From: Jack Steiner <steiner@sgi.com>
To: linux-kernel@vger.kernel.org
Subject: RCU scaling on large systems
Date: Sat, 1 May 2004 07:08:05 -0500	[thread overview]
Message-ID: <20040501120805.GA7767@sgi.com> (raw)

Has anyone investigated scaling of the RCU algorithms on large
cpu-count systems?

We are running 2.6.5 on a 512p system. The RCU update code is causing 
a near-livelock when booting. Several times, I dropped into kdb &
found many of the cpus in the RCU code. The cpus are in
rcu_check_quiescent_state() spinning on the rcu_ctrlblk.mutex.

I also found an interesting anomaly that was traced to RCU. I have
a program that measures "cpu efficiency". Basically, the program 
creates a cpu bound thread for each cpu & measures the percentage 
of time that each cpu ACTUALLY spends executing user code.
On an idle each system, each cpu *should* spend >99% in user mode.

On a 512p idle 2.6.5 system, each cpu spends ~6% of the time in the kernel
RCU code.
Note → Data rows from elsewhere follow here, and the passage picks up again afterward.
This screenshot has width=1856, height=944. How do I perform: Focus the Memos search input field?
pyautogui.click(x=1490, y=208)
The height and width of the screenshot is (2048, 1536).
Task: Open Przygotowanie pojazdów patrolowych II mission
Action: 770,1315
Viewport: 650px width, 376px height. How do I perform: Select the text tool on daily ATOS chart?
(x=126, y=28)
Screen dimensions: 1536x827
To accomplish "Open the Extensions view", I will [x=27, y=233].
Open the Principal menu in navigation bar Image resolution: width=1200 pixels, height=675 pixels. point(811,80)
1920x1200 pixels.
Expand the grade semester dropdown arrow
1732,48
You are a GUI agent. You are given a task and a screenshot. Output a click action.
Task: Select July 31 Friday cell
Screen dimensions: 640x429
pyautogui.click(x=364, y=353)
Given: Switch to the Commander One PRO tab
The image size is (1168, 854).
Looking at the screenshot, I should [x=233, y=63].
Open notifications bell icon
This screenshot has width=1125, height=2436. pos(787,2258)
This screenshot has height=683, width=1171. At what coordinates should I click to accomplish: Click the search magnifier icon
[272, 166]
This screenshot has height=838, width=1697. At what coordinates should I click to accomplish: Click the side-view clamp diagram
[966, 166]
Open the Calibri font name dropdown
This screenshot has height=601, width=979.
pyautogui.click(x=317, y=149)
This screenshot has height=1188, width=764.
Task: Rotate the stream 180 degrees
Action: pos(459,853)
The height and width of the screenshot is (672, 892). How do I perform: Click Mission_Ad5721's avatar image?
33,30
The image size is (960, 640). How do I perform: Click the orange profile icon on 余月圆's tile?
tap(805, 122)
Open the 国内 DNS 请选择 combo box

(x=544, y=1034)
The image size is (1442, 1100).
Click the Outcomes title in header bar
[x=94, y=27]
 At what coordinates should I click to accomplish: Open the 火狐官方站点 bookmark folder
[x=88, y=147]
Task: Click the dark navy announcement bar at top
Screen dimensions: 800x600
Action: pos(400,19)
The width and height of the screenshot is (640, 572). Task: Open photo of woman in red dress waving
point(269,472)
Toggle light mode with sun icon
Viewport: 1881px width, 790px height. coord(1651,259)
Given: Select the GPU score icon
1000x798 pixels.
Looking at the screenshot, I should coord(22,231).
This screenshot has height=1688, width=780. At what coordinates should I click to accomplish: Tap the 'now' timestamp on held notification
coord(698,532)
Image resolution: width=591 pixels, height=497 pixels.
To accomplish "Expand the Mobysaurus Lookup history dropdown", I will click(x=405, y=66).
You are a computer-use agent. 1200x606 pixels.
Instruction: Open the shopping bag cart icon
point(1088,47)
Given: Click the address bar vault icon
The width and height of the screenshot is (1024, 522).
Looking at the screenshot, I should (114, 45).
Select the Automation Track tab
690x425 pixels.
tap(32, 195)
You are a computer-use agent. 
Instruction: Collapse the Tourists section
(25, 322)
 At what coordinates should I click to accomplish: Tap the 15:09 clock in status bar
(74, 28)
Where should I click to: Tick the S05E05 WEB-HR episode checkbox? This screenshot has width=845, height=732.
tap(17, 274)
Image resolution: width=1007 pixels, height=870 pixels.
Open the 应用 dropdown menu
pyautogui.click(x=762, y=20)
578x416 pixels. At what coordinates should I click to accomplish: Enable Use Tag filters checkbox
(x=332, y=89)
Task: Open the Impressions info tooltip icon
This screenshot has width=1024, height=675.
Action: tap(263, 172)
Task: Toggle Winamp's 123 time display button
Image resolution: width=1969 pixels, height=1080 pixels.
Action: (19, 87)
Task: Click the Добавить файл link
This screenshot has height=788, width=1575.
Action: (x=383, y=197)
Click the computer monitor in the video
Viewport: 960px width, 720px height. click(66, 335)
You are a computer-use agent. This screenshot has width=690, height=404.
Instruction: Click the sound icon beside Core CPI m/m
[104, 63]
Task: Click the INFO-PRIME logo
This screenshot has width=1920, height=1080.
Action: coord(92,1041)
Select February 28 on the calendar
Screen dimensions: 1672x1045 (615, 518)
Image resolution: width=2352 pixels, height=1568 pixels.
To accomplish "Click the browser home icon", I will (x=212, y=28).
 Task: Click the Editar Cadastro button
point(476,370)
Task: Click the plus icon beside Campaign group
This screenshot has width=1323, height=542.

The time is spent contending for shared cache lines.

Even more bizarre: if I repeatedly type "ls" in a *single* window 
(probably 5 times/sec), then EVERY CPU IN THE SYSTEM spends ~50%
of the time in the RCU code.

The RCU algorithms don't scale - at least on our systems!!!!!

Attached is an experimental hack that fixes the problem. I
don't believe that this is the correct fix but it does prove
that slowing down the frequency of updates fixes the problem.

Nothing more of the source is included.